Work item A:
In the article below on kidney cancer, what is the median age at diagnosis?
Work item B:
Summarize the kidney cancer article below in two sentences.
Work item C:
Write a continuation of the kidney cancer article below, starting after its final sentence.

Selected passage:
*** Block opens ***
October 18, 2023

Innovating care for kidney cancer

Kidney cancer is among the malignancies that often go undetected in earliest stages because it does not cause noticeable symptoms.

“Unfortunately, kidney cancer can be a very sneaky disease,” according to Dr. Hamid Emamekhoo, a medical oncologist with UW Health | Carbone Cancer Center who specializes in genitourinary cancers. “So most patients might not notice any specific signs of kidney cancer when it starts.”

In fact, oftentimes kidney cancer is discovered when a patient receives medical imaging for a different purpose, such as CT scans of the chest, and the provider notices a large mass on a kidney that was partially imaged in the scan. Despite this, Emamekhoo said kidney cancer can be slow to metastasize, or spread to other areas of the body, which provides a better treatment outlook.

“It can turn into a sizeable mass, up to 7 or 8 centimeters, but it remains only in the kidney and doesn’t spread to other places,” he said.

Kidney cancer, also called renal cell carcinoma, is seventh most commonly diagnosed cancer in the U.S., with almost 82,000 new cases each year. The disease is most common in older adults, with the median age of diagnosis at 64 years old, and men are diagnosed at twice the rate as women.
*** Block closes ***
Given information:
*** Block opens ***
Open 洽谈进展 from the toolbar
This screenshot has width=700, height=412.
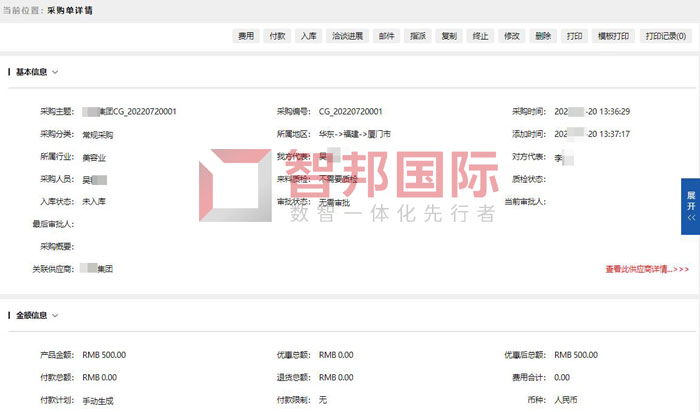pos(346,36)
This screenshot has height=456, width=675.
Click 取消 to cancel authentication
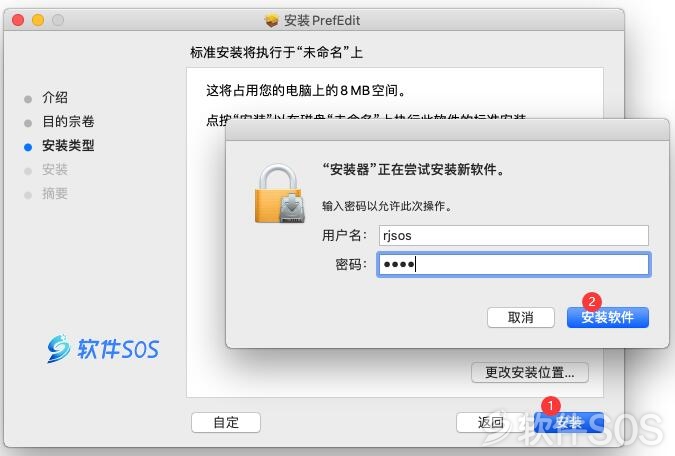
*** Block closes ***
Answer area A:
The median age at diagnosis is 64 years old.

Answer area B:
Kidney cancer often goes undetected in its earliest stages because it causes no noticeable symptoms, and it is frequently discovered when imaging done for another purpose reveals a mass on a kidney. It can be slow to spread to other parts of the body, and it is the seventh most commonly diagnosed cancer in the U.S., with almost 82,000 new cases each year.

Answer area C:
Risk factors of the disease can include smoking and some environmental toxin exposures, though Emamekhoo said the majority of kidney cancer cases are spontaneous without a known cause. Blood in the urine can be a warning sign of kidney cancer, as well as other genitourinary disorders, so seek medical attention if that occurs.

“If an adult, especially a man, has blood in their urine, it always needs attention and evaluation,” Emamekhoo said. “Of course, it might be as simple as a kidney stone, but we have to rule out kidney or bladder cancer as a cause.”

Because this type of cancer is slow to spread, 65% of cases are diagnosed while the cancer is still contained to the kidney. Surgical removal is the primary treatment, and Emamekhoo said those patients are screened regularly to check for any new appearance of metastatic disease. Of patients treated with surgery, about half could experience a recurrence of their cancer, which is why an adjuvant course of immunotherapy is often used after surgery to reduce the risk of recurrence for patients who have high-risk pathological characteristics in their surgical specimen.

For those with recurrent kidney cancer or patients who are diagnosed at a metastatic stage, treatment includes combination regimens such as immunotherapy as well as targeted therapy drugs that block the pathways that fuel cancer cell growth.

“We have learned that combined modality approaches, such as the combination of two immunotherapy drugs, or one immunotherapy and one targeted therapy drug, are more effective than treating patients with a single agent,” he said. “And for that reason, a combination regimen is the most effective and recommended systemic treatment for patients.”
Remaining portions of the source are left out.